● **TASK REQUIREMENTS**
Write out the lines below again, putting "section title" wherever "section heading" appears and leaving everything else unchanged.

● **Extracted lines**
----
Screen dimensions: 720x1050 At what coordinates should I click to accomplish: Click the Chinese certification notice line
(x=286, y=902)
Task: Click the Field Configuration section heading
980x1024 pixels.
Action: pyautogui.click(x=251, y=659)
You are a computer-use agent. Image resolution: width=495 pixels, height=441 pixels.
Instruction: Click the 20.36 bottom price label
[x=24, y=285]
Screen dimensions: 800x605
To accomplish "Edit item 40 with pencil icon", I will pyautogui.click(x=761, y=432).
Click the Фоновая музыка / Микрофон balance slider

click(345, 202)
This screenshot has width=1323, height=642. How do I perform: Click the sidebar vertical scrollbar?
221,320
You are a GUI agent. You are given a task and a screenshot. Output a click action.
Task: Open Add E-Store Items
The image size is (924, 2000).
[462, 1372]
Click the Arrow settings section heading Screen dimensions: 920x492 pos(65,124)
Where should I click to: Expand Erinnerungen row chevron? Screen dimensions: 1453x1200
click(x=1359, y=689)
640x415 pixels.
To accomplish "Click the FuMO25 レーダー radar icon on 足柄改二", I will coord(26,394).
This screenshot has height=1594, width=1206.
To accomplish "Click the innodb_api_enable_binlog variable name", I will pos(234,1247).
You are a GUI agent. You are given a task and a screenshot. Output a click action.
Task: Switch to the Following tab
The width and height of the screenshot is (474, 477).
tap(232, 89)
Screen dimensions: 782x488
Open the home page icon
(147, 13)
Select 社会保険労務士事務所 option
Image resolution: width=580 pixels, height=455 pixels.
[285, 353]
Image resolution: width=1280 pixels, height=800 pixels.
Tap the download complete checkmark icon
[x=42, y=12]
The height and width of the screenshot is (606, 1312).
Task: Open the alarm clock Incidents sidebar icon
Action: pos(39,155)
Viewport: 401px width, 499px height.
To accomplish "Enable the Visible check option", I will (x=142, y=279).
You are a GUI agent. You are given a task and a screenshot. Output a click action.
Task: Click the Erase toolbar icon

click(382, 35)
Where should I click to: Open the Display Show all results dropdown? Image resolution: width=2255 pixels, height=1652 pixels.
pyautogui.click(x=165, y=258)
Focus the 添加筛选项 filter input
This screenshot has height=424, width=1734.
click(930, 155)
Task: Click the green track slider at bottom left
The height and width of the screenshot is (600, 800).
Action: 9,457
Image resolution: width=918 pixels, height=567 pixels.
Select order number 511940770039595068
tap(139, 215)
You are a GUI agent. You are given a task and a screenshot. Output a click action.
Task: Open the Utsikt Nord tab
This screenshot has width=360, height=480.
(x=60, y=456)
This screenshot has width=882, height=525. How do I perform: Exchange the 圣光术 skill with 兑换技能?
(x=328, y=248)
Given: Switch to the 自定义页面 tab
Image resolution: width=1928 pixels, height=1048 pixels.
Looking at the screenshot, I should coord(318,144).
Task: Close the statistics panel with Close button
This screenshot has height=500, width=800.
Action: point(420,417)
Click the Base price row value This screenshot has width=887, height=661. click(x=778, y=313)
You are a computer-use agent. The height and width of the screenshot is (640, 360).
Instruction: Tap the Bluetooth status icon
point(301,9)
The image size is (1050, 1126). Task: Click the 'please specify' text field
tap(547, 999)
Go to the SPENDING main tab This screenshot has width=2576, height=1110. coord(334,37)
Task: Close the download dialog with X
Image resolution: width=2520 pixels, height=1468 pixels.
----
● **TASK ANSWER**
Screen dimensions: 720x1050 At what coordinates should I click to accomplish: Click the Chinese certification notice line
(x=286, y=902)
Task: Click the Field Configuration section title
980x1024 pixels.
Action: pyautogui.click(x=251, y=659)
You are a computer-use agent. Image resolution: width=495 pixels, height=441 pixels.
Instruction: Click the 20.36 bottom price label
[x=24, y=285]
Screen dimensions: 800x605
To accomplish "Edit item 40 with pencil icon", I will pyautogui.click(x=761, y=432).
Click the Фоновая музыка / Микрофон balance slider

click(345, 202)
This screenshot has width=1323, height=642. How do I perform: Click the sidebar vertical scrollbar?
221,320
You are a GUI agent. You are given a task and a screenshot. Output a click action.
Task: Open Add E-Store Items
The image size is (924, 2000).
[462, 1372]
Click the Arrow settings section title Screen dimensions: 920x492 pos(65,124)
Where should I click to: Expand Erinnerungen row chevron? Screen dimensions: 1453x1200
click(x=1359, y=689)
640x415 pixels.
To accomplish "Click the FuMO25 レーダー radar icon on 足柄改二", I will coord(26,394).
This screenshot has height=1594, width=1206.
To accomplish "Click the innodb_api_enable_binlog variable name", I will pos(234,1247).
You are a GUI agent. You are given a task and a screenshot. Output a click action.
Task: Switch to the Following tab
The width and height of the screenshot is (474, 477).
tap(232, 89)
Screen dimensions: 782x488
Open the home page icon
(147, 13)
Select 社会保険労務士事務所 option
Image resolution: width=580 pixels, height=455 pixels.
[285, 353]
Image resolution: width=1280 pixels, height=800 pixels.
Tap the download complete checkmark icon
[x=42, y=12]
The height and width of the screenshot is (606, 1312).
Task: Open the alarm clock Incidents sidebar icon
Action: pos(39,155)
Viewport: 401px width, 499px height.
To accomplish "Enable the Visible check option", I will (x=142, y=279).
You are a GUI agent. You are given a task and a screenshot. Output a click action.
Task: Click the Erase toolbar icon

click(382, 35)
Where should I click to: Open the Display Show all results dropdown? Image resolution: width=2255 pixels, height=1652 pixels.
pyautogui.click(x=165, y=258)
Focus the 添加筛选项 filter input
This screenshot has height=424, width=1734.
click(930, 155)
Task: Click the green track slider at bottom left
The height and width of the screenshot is (600, 800).
Action: 9,457
Image resolution: width=918 pixels, height=567 pixels.
Select order number 511940770039595068
tap(139, 215)
You are a GUI agent. You are given a task and a screenshot. Output a click action.
Task: Open the Utsikt Nord tab
This screenshot has width=360, height=480.
(x=60, y=456)
This screenshot has width=882, height=525. How do I perform: Exchange the 圣光术 skill with 兑换技能?
(x=328, y=248)
Given: Switch to the 自定义页面 tab
Image resolution: width=1928 pixels, height=1048 pixels.
Looking at the screenshot, I should coord(318,144).
Task: Close the statistics panel with Close button
This screenshot has height=500, width=800.
Action: point(420,417)
Click the Base price row value This screenshot has width=887, height=661. click(x=778, y=313)
You are a computer-use agent. The height and width of the screenshot is (640, 360).
Instruction: Tap the Bluetooth status icon
point(301,9)
The image size is (1050, 1126). Task: Click the 'please specify' text field
tap(547, 999)
Go to the SPENDING main tab This screenshot has width=2576, height=1110. coord(334,37)
Task: Close the download dialog with X
Image resolution: width=2520 pixels, height=1468 pixels.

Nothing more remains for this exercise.